* _Provided text_:
=-=-=-=-=

There are moments of mawkishness in The Great Dictator, but it's worth a rental if you haven't seen it. It's likely that Dictator is the movie Benigni wanted to make, not realizing that he was sixty years too late and that Chaplin himelf wouldn't have made it five years later. (Many of Chapin's regrets, incidentally, are noble but misplaced: he made the toughest satire he could make at the time, and more importantly was one of the only filmmakers willing to put his ass on the line to do it.) In terms of postwar comedies, Stalag 17 isn't set in a concentration camp, but the hijinks occurring at the film's POW camp never quite obscure the horror behind the setting, and there's a viciousness to the film's ending that has to be seen to really be appreciated.
kimby said…
I don't fell so bad for only lasting 15 minutes into the movie now. Sometimes when watching those "MUST WATCH" movies, I begin to wonder what is wrong with me, why don't I get it...but then I realize that it isn't me....and I do get it. The movie is JUST.NOT.GOOD.
Jim Wright said…
I saw roughly 3/4 of it, Eric. Hence the oven snark. I thought the movie disturbing beyond words, mostly for that scene in particular - I kept waiting for the punchline, or the message, but it never came.

Understand, I think a holocaust movie should be disturbing, but this was disturbing to me for all the wrong reasons, most of which you've mentioned already.

=-=-=-=-=

* _Collected data_:
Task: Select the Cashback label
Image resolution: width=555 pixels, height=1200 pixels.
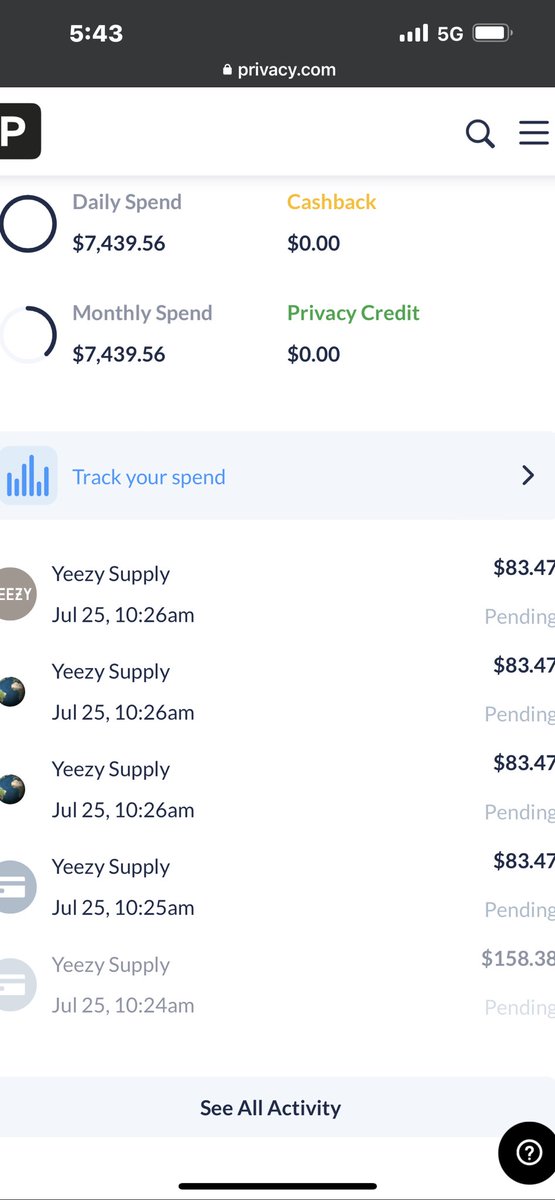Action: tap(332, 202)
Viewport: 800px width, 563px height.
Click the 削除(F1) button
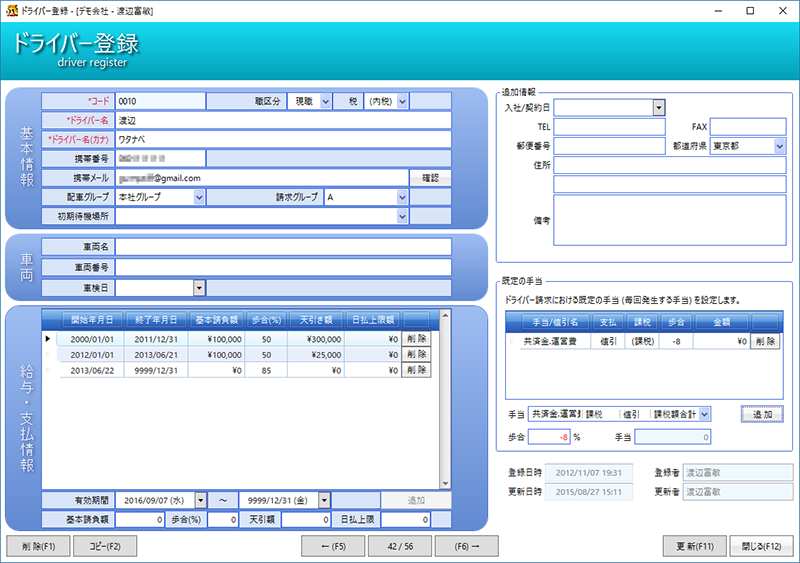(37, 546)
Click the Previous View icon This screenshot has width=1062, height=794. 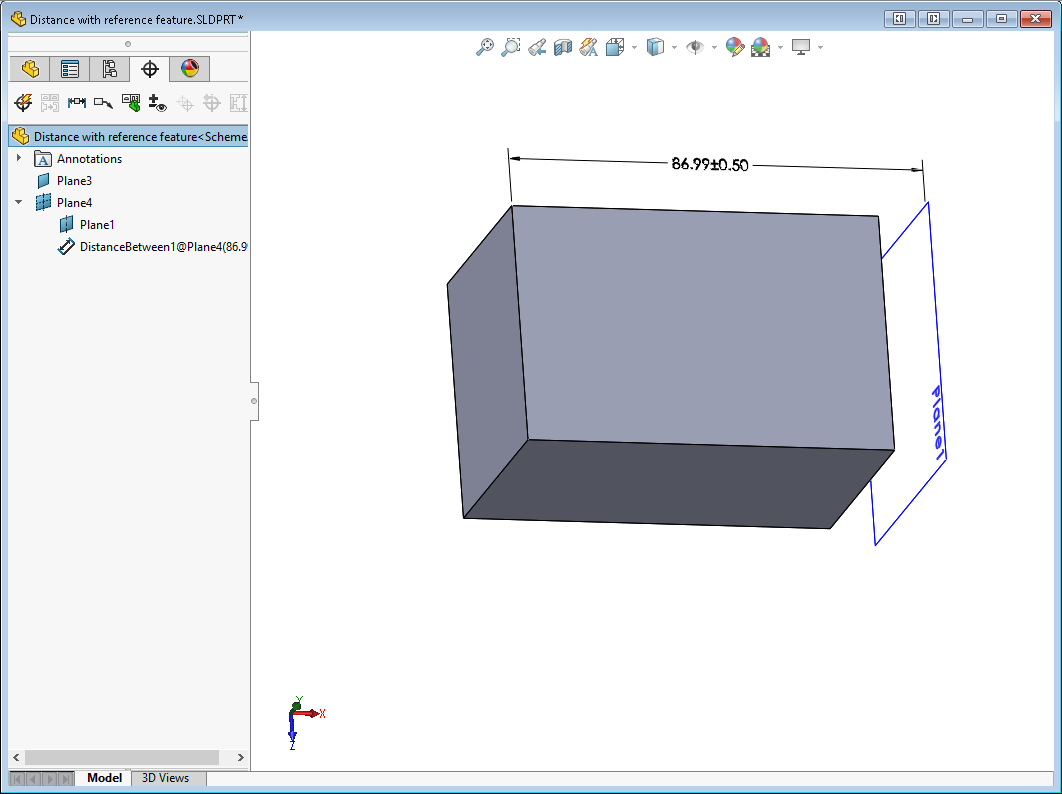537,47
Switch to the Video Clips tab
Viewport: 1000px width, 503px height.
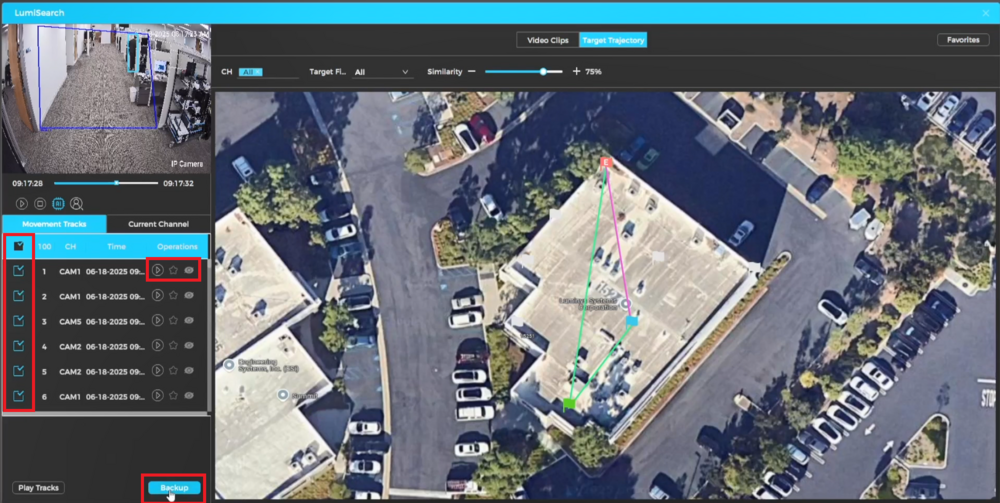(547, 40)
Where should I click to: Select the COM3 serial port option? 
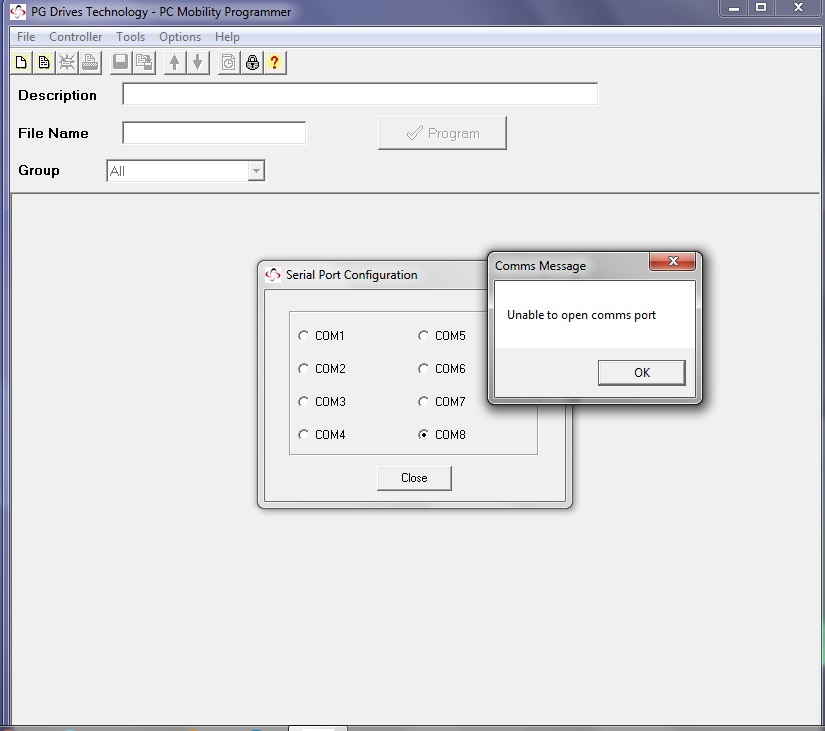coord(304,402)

=-=-=-=-=

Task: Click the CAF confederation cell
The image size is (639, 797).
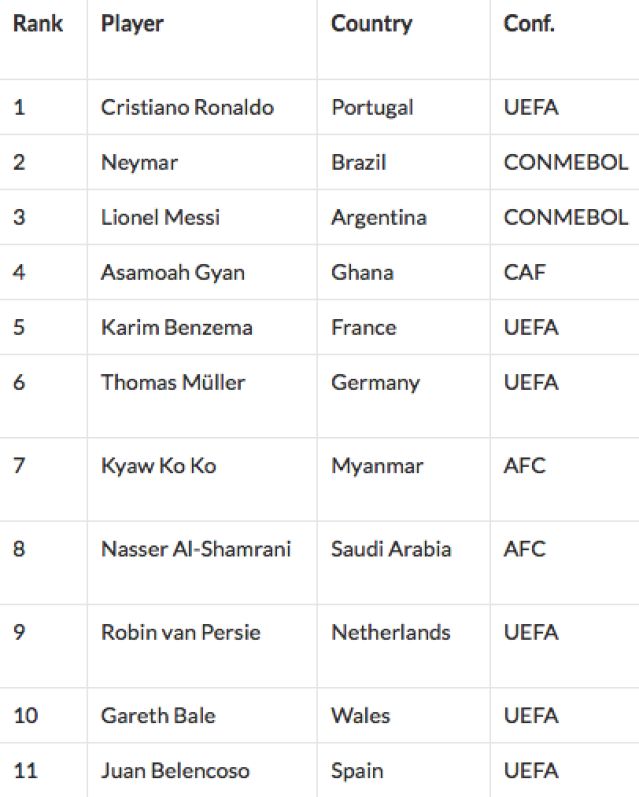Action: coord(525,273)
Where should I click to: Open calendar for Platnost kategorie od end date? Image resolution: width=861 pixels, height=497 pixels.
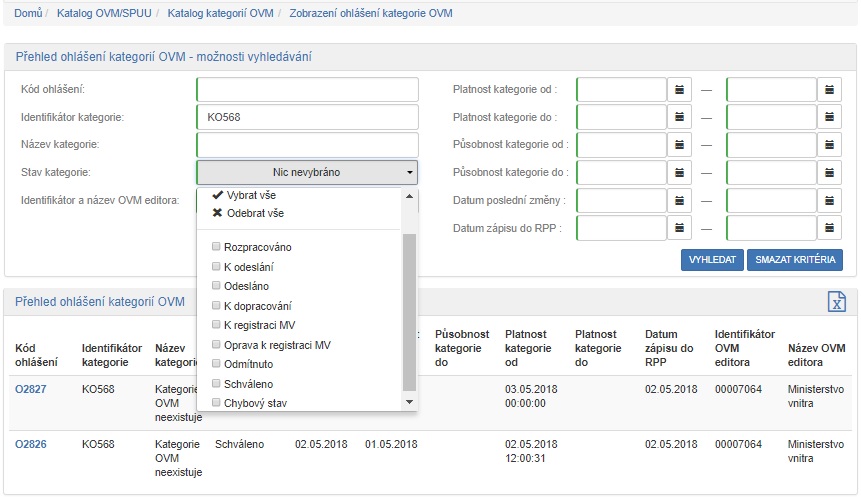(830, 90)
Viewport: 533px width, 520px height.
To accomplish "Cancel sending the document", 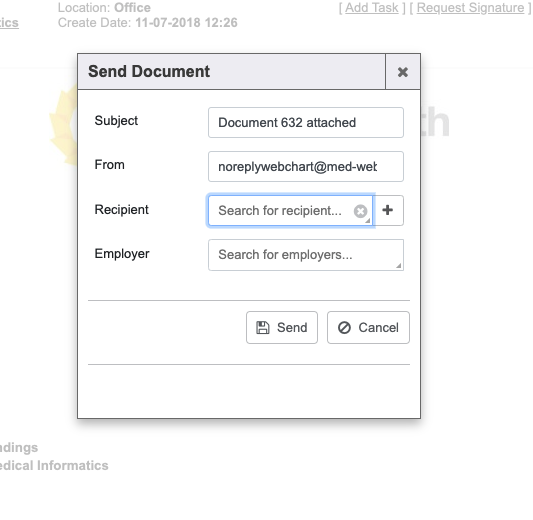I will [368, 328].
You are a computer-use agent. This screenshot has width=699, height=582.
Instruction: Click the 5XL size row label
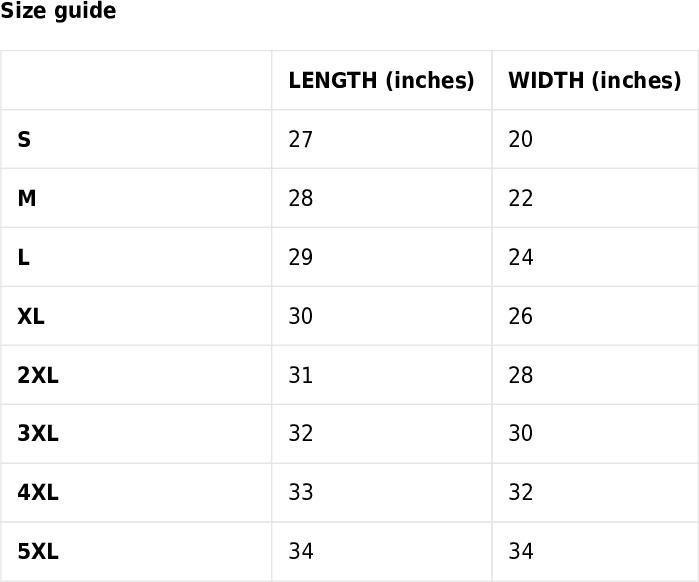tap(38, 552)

=-=-=-=-=

* _Task instructions_:
1) Decide whether each statement agrees with the comment thread, answering yes or no and quoting the deciding words: (a) Stalag 17 is set in a concentration camp; (b) Jim Wright watched roughly three quarters of the movie; (c) Jim Wright believes a holocaust movie should not be disturbing.
2) Copy the comment thread from "kimby said…" up to and including "movie is JUST.NOT.GOOD.".

* _Numbered responses_:
1)
(a) No: "Stalag 17 isn't set in a concentration camp"
(b) Yes: "I saw roughly 3/4 of it, Eric."
(c) No: "I think a holocaust movie should be disturbing"

2)
kimby said…
I don't fell so bad for only lasting 15 minutes into the movie now. Sometimes when watching those "MUST WATCH" movies, I begin to wonder what is wrong with me, why don't I get it...but then I realize that it isn't me....and I do get it. The movie is JUST.NOT.GOOD.